Thousands of police in Germany carried out a series of raids early Wednesday morning, targeting far-right extremists who allegedly sought to overthrow the state by force.
Federal prosecutors said some 3,000 officers conducted searches at 130 sites in 11 of Germany's 16 states against adherents of the so-called Reich Citizens movement. Some members of the grouping reject Germany's postwar constitution and have called for the overthrow of the government.
Prosecutors said 22 German citizens were detained on suspicion of "membership in a terrorist organization." Three other people, including a Russian citizen, are suspected of supporting the organization, they said.
Weekly Der Spiegel reported that locations searched include the barracks of Germany's special forces unit KSK in the southwestern town of Calw. The unit has in the past been scrutinised over alleged far-right involvement by some soldiers.
Federal prosecutors declined to confirm or deny that the barracks was searched.

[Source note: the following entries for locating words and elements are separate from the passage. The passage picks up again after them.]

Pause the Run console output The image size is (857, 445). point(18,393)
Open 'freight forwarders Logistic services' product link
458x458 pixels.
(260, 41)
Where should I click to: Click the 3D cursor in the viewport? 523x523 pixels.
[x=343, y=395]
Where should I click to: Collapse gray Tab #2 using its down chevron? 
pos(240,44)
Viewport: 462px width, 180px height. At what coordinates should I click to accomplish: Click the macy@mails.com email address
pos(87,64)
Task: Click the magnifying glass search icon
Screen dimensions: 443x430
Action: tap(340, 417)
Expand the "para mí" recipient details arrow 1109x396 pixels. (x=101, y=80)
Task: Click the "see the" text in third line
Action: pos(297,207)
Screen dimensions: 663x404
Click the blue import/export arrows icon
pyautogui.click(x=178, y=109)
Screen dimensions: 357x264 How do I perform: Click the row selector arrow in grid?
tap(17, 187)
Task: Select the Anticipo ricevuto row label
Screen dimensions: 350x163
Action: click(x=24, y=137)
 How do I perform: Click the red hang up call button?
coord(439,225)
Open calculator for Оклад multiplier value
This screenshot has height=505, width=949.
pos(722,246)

Along with detentions in Germany, prosecutors said that one person was detained in the Austrian town of Kitzbuehel and another in the Italian city of Perugia.

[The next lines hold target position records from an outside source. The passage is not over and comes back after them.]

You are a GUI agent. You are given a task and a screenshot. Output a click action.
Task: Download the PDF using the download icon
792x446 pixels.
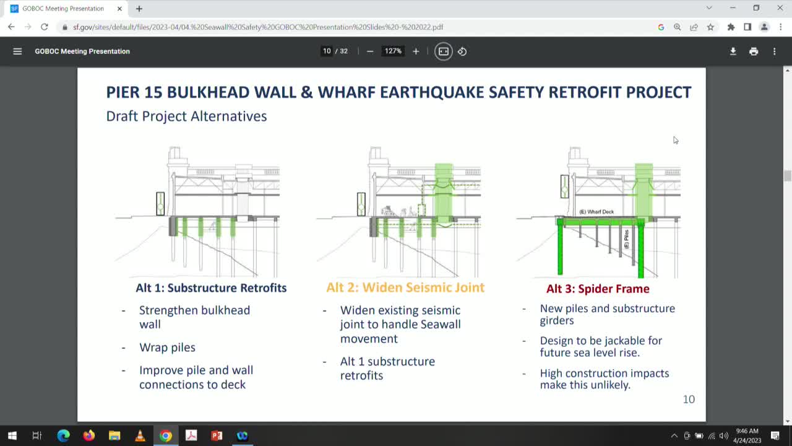click(x=733, y=51)
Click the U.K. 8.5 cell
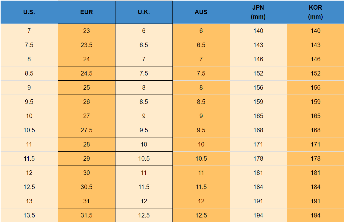The height and width of the screenshot is (222, 344). 144,102
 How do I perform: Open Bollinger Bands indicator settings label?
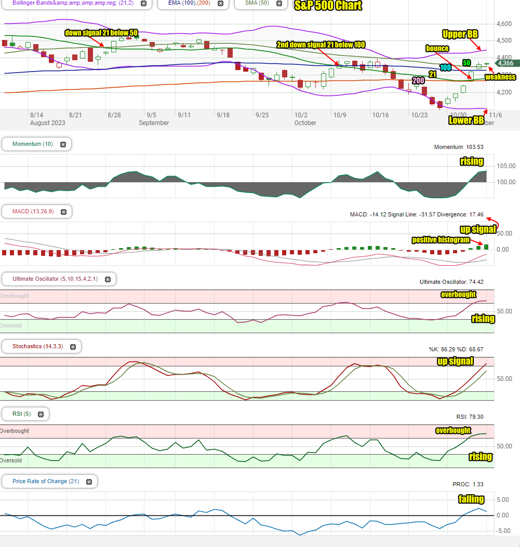point(73,3)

Prosecutors said the suspected ringleaders are accused of last year founding a “terrorist organization with the goal of overturning the existing state order in Germany and replace it with their own form of state, which was already in the course of being founded.”
The suspects were aware that their aim could only be achieved by military means and with force, prosecutors said.
They are alleged to have believed in a “conglomerate of conspiracy theories consisting of narratives from the so-called Reich Citizens as well as QAnon ideology,” according to a statement by prosecutors.